Por las noches, mientras la mayoría dormía, la panadería se convertía en el nido de lujuria para el sargento “Colorado” y una campesina cuarentona. La mesa donde se amasaba la harina servía para muchas otras cosas que nada tenían que ver con panadería. Todos los civiles rumoreaban del romance entre estos dos aventureros, pero el “Colorado” se las ingeniaba para burlar la seguridad y no ser descubierto en el acto. 

En junio del año 2000 comenzó a llegar el segundo grupo de jóvenes voluntarios que en adelante fueron llamados “perros”, “lacras” o “pinches”. Aquí todos, pero todos eran bautizados con “chaplines”.

Una madrugada, un suboficial despertó al soldado “Ojitos” y le ordenó llenar un saco blanco de 50 kilos con buena cantidad de víveres de la Proveeduría. Todo salió bien; luego lo despachó en un ómnibus hacia Tacna. “Ojitos” negoció sus 15 días de vacaciones con su silencio. 

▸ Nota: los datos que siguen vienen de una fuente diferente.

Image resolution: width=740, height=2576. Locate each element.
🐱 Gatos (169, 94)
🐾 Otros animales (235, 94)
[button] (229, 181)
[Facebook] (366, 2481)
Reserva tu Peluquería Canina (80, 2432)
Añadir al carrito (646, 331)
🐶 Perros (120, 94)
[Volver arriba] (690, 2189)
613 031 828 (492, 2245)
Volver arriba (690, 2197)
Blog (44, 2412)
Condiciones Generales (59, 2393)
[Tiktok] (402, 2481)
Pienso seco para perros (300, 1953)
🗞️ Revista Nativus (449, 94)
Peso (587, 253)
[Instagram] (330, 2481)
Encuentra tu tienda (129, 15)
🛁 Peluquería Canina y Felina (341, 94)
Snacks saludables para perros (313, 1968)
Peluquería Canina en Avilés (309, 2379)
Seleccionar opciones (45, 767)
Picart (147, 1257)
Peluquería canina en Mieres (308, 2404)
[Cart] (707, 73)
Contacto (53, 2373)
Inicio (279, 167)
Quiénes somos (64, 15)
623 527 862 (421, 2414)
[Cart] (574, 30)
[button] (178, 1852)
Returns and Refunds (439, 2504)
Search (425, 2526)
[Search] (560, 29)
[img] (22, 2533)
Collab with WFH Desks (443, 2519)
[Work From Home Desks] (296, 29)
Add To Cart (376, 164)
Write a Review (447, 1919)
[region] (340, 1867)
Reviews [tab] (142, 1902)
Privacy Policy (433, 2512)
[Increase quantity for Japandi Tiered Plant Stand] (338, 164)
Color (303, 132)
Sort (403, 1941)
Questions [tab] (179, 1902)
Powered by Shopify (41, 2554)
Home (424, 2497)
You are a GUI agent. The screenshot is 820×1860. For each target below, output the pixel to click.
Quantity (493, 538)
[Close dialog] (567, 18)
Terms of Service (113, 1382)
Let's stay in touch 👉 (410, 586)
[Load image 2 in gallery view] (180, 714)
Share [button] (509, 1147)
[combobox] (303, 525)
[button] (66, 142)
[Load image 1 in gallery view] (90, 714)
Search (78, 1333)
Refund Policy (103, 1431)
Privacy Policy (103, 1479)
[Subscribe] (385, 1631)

La servidumbre de a algunos “pinches” era muy conocido: podían atender labores personales de los oficiales dentro y fuera del cuartelillo, pintaban casas, cocinaban, limpiaban pisos… hasta construían sus viviendas. Todo con la venia del jefe de la unidad.

Algunos cansados de la masacre escaparon, desertaron, huyeron de la servidumbre, pero con el peso arrastraban su requisitoria hasta ser capturados y enviados al calabozo de la Policía Militar. Uno de ellos fue el pinche “Alicate”: desertó en 1998 y lo encontraron en el año 2000. Se la pasó amargado y humillado como una “lacra” hasta el último día de su servicio.

A fines del año 2000, las cosas comenzaron a cambiar con la llegada de un nuevo oficial. La tropa seguía dedicándose a labores agrícolas, pero recibía su “rancho” mejorado con leche y fruta, pero las propinas seguían siendo miserables: de 48 soles a 52 dos soles por cada mes.